Doch was ist Geld? Die Besucher können sich in der interaktiven Ausstellung dem Begriff aus verschiedensten Seiten nähern. Eine Bedienungsanleitung dazu lieferte der als Geldsoziologe angekündigte Aldo Haesler, der aktuell als Soziologieprofessor an der Universität Caen lehrt, in seiner Ansprache.

Der Wert des Geldes werde gerade in heutiger Zeit immer abstrakter. Nicht nur Otto Normalverbraucher, sondern auch Wissenschafter und Experten würden angesichts der Elektronifizierung der Transaktionen «die Kontrolle über das Geld verlieren». «Geld ist, was als Geld gilt», fand Haesler bei seinem österreichischen Kollegen Arno Bammé «die vielleicht ehrlichste Definition».

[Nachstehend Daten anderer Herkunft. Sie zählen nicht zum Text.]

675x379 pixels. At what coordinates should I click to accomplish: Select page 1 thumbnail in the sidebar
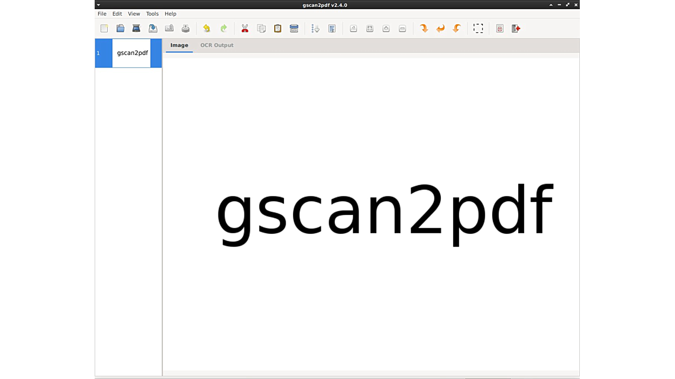[131, 53]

Die ersten Reaktionen der Vernissagegäste nach dem Rundgang fielen grossmehrheitlich sehr positiv aus. «Geschickt gemacht», «zum Denken anregend» oder «ich habe einige überraschende Ansichten erfahren» waren Aussagen, die wiederholt gehört wurden.

Ganz offensichtlich hat das Stapferhaus-Team um Sibylle Lichtensteiger einmal mehr den Nerv der Zeit getroffen.